Exercise instructions -> In the copy, include all of the listing exactly and none of its pictures.
----------------
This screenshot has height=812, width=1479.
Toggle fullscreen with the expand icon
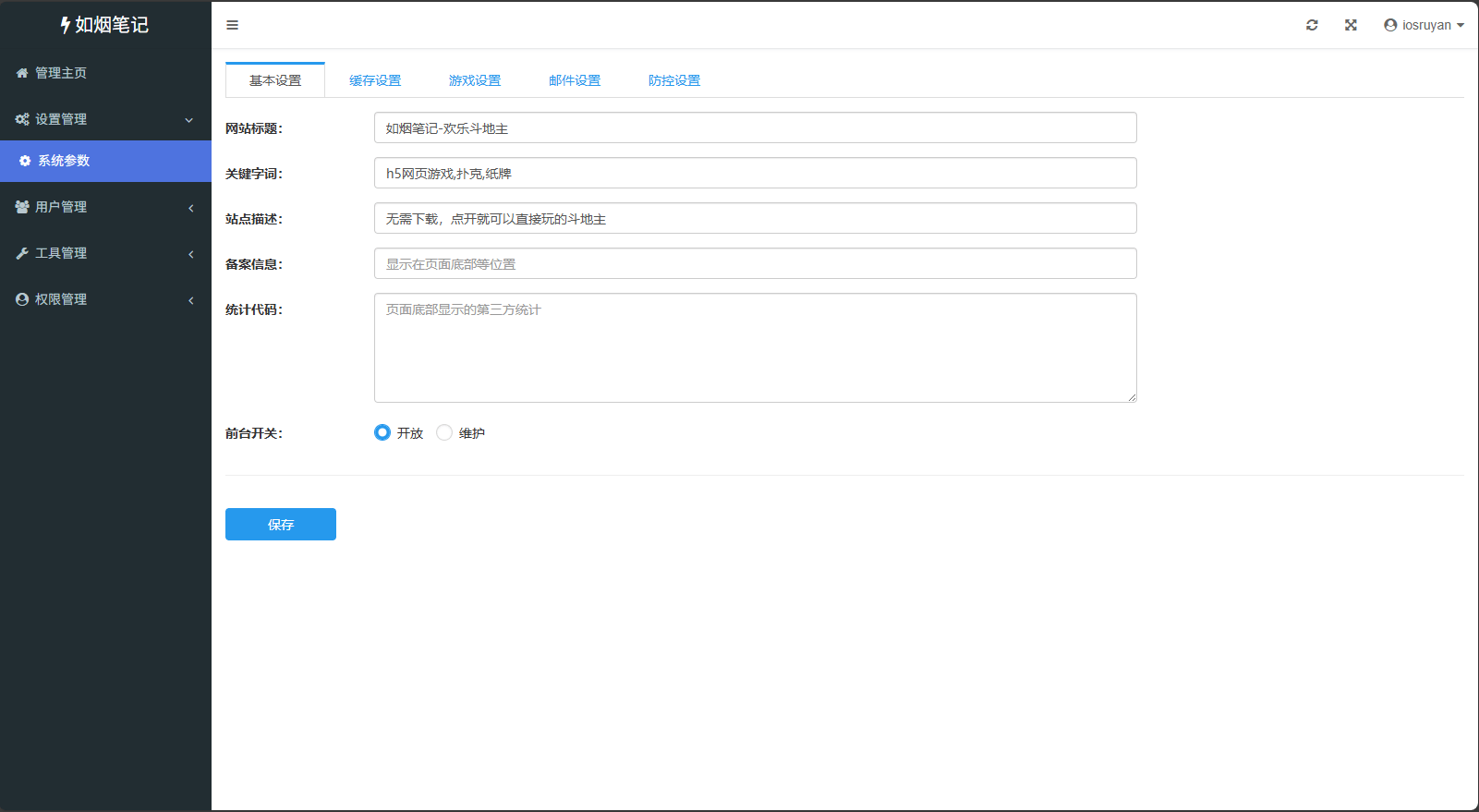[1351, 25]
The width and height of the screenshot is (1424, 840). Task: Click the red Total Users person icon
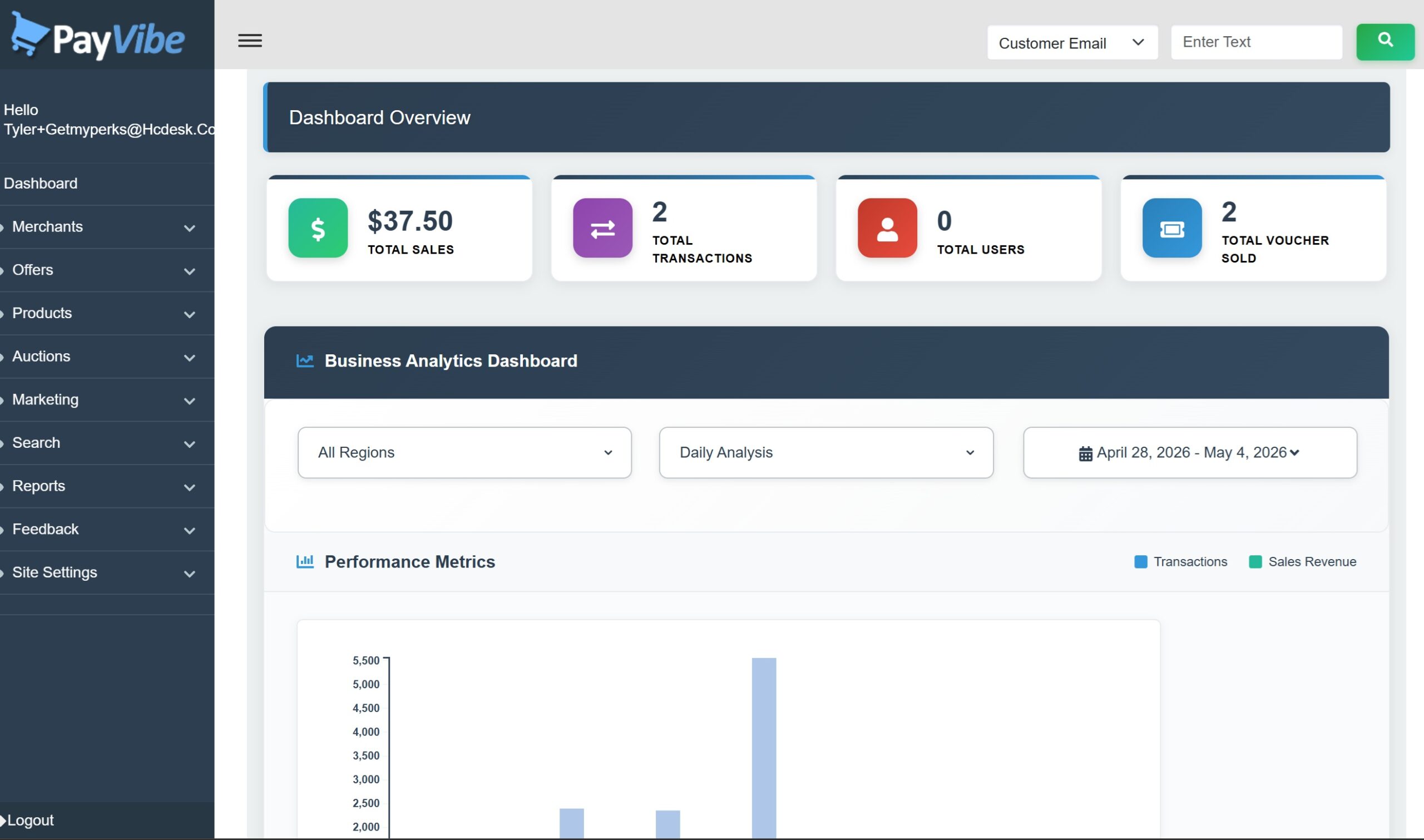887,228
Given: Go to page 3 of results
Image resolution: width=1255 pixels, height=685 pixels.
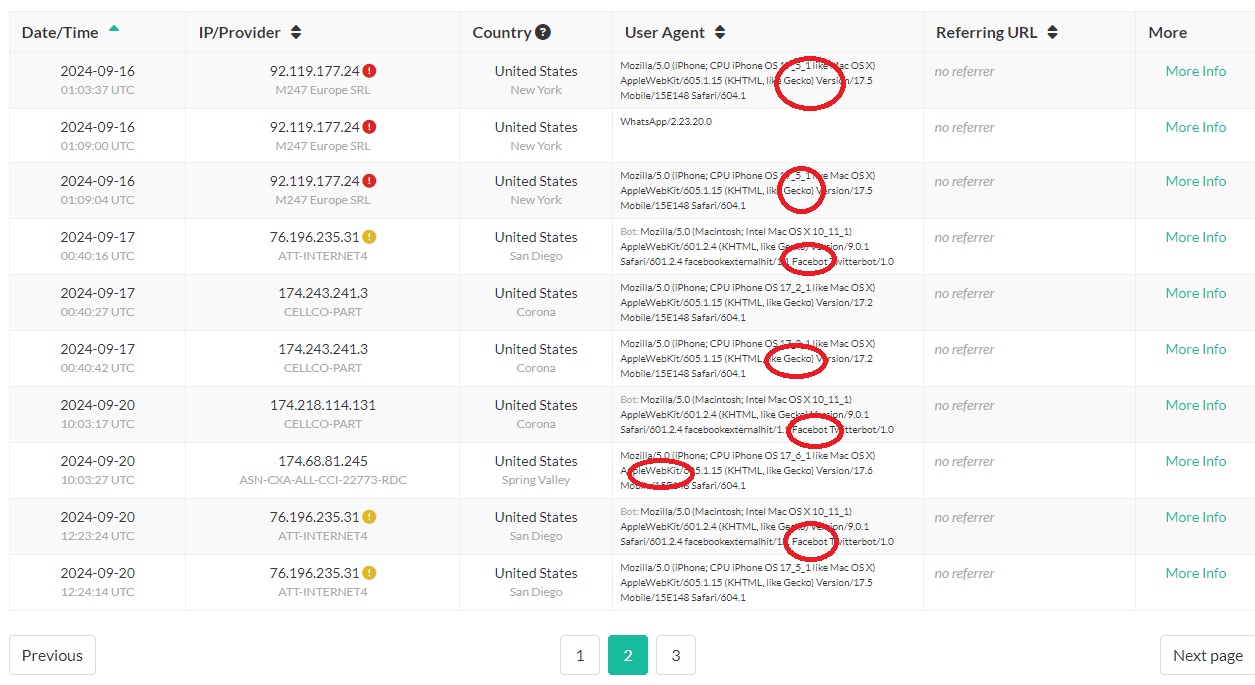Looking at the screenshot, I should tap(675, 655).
----------------
The completed task ->
This screenshot has height=812, width=1479.
Toggle fullscreen with the expand icon
[1351, 25]
The width and height of the screenshot is (1424, 840). Task: Click the red Total Users person icon
887,228
Given: Go to page 3 of results
Image resolution: width=1255 pixels, height=685 pixels.
Looking at the screenshot, I should tap(675, 655).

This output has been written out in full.